[TRECHO DO TEXTO]
Vanessa e Karina são duas das poucas mulheres que conseguiram se demover da dor e da vergonha para falar abertamente sobre o que passaram. Muitas das vítimas de Samuel Klein tiveram a vida tão profundamente abalada pelo trauma que nunca conseguiram chegar nem mesmo a isso. Uma delas - ao menos a que temos relato - não aguentou e se suicidou. Para além dos abusos físicos, essas meninas tiveram o psicológico devastado pelo que foram submetidas. Vanessa conta que a rotina de alternância entre presentes e estupros causavam em sua cabeça de menina a sensação de que ela sempre estava devendo algo a Klein. Certamente isso explica bastante sobre como ele mantinha essas meninas por tanto tempo atadas ao seu esquema.
[/TRECHO DO TEXTO]
SEU OBJETIVO:
Responda com base no trecho:
1. Quem são as duas mulheres que conseguiram falar abertamente sobre o que passaram?
2. Segundo o relato que se tem, o que aconteceu com uma das vítimas?
3. Que sensação a rotina de alternância entre presentes e estupros causava em Vanessa?
Os registros são um material à parte, sem relação com o trecho.
[SEÇÃO DE DADOS]
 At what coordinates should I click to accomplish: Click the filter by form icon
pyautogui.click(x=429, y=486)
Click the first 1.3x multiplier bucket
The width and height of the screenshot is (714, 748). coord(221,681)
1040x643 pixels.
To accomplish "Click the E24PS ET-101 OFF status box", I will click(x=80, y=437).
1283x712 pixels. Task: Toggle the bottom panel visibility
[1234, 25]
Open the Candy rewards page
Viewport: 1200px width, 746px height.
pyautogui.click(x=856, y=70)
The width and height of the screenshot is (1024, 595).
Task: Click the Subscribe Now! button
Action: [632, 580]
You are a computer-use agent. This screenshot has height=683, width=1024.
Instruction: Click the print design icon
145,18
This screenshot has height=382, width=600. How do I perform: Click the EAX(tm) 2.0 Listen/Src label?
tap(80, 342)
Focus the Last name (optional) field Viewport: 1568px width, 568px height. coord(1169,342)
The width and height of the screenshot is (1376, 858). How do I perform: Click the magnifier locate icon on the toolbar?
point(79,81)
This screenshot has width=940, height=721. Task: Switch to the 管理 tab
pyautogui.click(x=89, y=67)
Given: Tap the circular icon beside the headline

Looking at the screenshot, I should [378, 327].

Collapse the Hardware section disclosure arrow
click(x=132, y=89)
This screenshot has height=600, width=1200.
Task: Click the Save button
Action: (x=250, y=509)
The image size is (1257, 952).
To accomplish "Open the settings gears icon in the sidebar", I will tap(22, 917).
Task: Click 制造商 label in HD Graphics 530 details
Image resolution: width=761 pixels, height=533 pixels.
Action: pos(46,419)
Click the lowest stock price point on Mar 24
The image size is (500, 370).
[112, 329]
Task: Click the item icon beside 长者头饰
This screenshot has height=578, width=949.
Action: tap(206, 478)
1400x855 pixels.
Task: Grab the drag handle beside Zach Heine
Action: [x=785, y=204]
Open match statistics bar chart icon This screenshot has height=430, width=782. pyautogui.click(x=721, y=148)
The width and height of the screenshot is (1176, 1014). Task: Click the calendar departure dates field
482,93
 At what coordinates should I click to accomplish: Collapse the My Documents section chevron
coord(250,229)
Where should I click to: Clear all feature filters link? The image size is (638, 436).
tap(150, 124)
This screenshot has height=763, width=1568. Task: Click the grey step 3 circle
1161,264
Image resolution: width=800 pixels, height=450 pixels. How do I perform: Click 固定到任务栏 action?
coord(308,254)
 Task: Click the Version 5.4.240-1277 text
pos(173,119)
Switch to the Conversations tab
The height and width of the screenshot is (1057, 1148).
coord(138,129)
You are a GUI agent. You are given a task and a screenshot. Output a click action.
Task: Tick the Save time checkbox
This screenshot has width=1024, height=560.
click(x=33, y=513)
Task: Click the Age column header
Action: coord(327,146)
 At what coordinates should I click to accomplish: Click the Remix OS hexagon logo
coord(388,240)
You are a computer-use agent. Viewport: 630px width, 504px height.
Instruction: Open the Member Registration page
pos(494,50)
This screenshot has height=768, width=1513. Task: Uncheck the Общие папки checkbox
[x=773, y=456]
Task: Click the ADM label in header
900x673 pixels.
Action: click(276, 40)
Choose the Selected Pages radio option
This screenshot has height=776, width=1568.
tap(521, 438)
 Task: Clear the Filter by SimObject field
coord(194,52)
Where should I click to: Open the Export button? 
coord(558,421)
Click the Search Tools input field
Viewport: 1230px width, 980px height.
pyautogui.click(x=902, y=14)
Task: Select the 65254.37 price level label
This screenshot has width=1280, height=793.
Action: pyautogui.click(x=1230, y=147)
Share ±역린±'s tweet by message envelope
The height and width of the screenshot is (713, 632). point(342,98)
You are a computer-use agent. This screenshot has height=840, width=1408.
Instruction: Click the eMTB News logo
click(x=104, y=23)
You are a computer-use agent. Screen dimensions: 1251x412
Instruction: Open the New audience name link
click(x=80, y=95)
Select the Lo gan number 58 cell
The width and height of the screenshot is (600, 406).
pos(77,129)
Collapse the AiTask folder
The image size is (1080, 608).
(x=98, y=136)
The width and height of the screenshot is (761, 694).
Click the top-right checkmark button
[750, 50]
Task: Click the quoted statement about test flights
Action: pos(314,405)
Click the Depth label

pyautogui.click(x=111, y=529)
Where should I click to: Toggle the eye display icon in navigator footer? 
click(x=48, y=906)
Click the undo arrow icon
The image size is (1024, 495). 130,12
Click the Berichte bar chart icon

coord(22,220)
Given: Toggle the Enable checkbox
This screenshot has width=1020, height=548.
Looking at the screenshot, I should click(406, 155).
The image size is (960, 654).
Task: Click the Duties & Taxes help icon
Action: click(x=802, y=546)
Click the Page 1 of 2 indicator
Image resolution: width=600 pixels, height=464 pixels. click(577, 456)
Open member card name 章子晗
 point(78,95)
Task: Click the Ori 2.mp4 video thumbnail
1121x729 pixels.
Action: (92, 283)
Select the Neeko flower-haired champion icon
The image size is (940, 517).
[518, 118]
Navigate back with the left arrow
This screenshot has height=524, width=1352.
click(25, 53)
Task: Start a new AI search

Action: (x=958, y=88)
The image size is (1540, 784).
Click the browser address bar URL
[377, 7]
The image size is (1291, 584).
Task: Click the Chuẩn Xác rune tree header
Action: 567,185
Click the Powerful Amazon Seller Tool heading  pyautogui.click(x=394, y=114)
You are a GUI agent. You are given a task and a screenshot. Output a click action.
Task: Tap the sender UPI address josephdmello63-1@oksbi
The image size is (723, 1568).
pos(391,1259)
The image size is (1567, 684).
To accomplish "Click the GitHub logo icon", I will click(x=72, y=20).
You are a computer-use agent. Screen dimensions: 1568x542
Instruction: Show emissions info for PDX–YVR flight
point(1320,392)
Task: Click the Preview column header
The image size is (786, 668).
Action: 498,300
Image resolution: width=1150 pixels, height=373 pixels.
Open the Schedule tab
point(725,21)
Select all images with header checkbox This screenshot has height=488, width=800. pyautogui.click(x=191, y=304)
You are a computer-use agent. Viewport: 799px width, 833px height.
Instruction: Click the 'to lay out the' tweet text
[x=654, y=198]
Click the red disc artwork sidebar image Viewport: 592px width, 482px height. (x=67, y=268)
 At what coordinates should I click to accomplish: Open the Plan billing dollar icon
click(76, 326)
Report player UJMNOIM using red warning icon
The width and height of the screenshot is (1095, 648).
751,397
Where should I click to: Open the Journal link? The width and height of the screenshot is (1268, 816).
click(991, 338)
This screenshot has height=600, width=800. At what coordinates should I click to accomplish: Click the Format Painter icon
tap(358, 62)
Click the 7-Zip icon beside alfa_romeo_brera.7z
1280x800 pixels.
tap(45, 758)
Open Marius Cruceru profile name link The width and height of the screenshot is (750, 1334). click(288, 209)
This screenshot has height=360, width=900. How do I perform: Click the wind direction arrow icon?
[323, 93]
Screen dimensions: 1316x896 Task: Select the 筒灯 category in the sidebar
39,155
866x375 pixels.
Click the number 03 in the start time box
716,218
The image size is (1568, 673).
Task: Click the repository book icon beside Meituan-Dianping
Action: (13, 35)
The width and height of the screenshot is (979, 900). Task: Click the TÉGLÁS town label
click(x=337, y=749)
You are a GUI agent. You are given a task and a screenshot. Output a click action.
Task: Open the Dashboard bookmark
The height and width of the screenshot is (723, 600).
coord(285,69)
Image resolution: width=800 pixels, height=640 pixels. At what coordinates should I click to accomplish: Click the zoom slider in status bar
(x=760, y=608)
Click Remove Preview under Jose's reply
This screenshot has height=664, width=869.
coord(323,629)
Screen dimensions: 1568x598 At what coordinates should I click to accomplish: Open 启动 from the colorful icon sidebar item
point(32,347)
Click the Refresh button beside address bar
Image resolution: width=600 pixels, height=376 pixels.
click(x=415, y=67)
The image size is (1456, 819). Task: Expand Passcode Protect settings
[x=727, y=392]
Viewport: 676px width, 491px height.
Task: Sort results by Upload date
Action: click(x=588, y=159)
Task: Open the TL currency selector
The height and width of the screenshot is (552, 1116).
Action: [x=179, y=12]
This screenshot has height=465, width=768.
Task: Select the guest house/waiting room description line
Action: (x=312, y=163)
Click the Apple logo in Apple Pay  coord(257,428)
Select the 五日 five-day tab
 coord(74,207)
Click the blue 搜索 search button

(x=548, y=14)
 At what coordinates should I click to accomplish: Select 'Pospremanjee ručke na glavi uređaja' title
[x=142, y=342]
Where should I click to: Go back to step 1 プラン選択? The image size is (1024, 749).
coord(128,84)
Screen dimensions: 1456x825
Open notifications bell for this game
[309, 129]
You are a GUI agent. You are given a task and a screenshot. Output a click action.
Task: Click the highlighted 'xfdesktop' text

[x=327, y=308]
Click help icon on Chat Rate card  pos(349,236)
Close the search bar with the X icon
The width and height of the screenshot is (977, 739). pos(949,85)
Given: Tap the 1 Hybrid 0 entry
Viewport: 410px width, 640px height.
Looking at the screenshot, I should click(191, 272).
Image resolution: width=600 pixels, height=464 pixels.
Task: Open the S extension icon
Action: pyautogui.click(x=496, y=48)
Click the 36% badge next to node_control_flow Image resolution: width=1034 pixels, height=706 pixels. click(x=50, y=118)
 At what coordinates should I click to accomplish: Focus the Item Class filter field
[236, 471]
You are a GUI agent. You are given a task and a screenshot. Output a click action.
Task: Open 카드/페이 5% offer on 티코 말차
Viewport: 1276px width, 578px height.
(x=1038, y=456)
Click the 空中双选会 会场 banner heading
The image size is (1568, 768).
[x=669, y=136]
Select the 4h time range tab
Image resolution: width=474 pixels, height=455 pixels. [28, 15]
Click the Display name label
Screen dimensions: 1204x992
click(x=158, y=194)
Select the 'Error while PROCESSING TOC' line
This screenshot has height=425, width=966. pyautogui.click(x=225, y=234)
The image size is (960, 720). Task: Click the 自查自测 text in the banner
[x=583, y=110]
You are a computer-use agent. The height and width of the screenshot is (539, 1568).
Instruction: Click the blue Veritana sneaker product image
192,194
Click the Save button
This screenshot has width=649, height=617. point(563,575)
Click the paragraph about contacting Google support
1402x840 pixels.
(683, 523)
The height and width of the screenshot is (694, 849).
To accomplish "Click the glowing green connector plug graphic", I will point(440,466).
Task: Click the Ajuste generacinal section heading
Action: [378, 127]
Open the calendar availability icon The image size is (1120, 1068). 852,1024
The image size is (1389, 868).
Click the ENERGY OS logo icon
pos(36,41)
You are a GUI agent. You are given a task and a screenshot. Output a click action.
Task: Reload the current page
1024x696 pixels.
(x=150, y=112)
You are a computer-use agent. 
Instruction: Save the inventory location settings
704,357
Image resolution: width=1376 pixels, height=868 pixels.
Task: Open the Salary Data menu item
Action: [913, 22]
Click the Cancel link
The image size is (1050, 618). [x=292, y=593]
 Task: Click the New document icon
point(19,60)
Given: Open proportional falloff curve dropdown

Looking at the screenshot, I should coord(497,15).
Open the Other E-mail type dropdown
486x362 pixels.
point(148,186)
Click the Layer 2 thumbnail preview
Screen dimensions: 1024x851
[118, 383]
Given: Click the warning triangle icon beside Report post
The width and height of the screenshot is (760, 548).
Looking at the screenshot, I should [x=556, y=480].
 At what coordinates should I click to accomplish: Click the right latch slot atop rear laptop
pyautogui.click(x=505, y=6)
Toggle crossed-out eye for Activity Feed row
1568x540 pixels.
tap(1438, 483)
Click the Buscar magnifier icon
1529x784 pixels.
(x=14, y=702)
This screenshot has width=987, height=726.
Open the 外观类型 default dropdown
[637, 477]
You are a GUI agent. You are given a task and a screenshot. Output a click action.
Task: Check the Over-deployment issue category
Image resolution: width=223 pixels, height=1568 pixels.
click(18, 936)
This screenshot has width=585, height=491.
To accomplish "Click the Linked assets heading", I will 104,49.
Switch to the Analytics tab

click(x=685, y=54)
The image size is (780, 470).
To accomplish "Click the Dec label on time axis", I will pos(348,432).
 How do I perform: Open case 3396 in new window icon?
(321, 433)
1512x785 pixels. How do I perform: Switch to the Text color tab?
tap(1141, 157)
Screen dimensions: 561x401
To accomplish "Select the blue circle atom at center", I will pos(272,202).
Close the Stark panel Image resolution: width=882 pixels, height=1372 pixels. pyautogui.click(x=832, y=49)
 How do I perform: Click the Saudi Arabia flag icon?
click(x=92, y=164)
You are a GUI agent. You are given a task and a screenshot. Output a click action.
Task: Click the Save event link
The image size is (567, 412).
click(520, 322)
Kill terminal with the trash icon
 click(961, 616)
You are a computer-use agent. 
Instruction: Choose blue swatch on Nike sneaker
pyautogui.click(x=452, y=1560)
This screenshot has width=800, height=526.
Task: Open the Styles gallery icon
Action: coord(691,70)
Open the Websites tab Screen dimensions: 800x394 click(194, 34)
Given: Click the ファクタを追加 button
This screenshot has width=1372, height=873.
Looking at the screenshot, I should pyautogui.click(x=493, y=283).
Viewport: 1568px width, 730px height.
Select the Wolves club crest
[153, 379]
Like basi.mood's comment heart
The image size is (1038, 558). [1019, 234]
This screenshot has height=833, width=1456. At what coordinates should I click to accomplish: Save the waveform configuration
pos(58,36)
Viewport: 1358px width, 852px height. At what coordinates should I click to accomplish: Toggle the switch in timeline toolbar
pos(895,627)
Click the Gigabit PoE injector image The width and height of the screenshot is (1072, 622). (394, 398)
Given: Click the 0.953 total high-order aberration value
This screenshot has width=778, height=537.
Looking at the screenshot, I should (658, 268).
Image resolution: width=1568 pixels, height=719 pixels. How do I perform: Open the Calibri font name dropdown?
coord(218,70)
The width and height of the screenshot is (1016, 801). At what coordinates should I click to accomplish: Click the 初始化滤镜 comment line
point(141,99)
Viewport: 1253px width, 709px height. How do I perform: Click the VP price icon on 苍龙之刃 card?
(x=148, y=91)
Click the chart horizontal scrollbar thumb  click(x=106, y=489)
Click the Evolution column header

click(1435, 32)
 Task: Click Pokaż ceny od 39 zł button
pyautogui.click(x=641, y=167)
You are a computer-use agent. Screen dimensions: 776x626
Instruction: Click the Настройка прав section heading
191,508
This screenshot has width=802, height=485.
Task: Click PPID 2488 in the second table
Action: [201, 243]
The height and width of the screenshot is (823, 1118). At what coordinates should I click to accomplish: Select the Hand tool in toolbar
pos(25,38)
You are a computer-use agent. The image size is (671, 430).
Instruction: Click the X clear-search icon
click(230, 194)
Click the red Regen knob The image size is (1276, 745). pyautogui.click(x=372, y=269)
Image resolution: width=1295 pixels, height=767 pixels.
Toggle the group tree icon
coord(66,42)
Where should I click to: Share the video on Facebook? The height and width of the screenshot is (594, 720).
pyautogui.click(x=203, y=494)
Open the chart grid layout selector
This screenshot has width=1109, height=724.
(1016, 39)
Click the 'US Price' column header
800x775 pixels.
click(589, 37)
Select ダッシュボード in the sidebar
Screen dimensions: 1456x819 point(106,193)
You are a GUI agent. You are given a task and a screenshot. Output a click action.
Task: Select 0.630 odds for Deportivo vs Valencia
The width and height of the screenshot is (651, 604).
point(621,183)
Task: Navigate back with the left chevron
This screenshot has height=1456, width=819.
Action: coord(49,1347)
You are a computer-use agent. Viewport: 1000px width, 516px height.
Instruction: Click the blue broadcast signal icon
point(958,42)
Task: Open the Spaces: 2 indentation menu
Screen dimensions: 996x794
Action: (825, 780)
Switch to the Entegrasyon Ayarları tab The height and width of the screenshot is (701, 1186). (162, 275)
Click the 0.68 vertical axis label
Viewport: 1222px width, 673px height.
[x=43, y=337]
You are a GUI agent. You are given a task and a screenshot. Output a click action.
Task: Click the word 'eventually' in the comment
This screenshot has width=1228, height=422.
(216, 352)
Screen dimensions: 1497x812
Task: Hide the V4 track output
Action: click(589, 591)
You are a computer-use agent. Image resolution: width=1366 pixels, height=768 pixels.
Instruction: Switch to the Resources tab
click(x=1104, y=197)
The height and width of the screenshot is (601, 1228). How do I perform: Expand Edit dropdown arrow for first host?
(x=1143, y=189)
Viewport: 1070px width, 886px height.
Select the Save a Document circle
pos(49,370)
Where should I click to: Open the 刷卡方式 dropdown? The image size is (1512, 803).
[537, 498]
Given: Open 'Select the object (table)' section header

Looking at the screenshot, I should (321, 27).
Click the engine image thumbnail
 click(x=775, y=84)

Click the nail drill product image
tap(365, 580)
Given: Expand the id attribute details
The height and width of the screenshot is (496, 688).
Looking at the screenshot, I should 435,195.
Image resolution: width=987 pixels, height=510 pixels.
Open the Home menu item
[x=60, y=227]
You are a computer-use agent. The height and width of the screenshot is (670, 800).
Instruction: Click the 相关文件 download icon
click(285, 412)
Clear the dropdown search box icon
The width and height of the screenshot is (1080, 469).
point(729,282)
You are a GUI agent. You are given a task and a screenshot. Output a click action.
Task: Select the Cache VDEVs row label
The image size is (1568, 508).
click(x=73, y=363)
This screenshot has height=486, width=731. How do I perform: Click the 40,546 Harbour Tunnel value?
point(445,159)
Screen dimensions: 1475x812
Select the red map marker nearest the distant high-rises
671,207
[/SEÇÃO DE DADOS]
RESULTADO DO EXERCÍCIO:
1. Vanessa e Karina.
2. Ela não aguentou e se suicidou.
3. A sensação de que ela sempre estava devendo algo a Klein.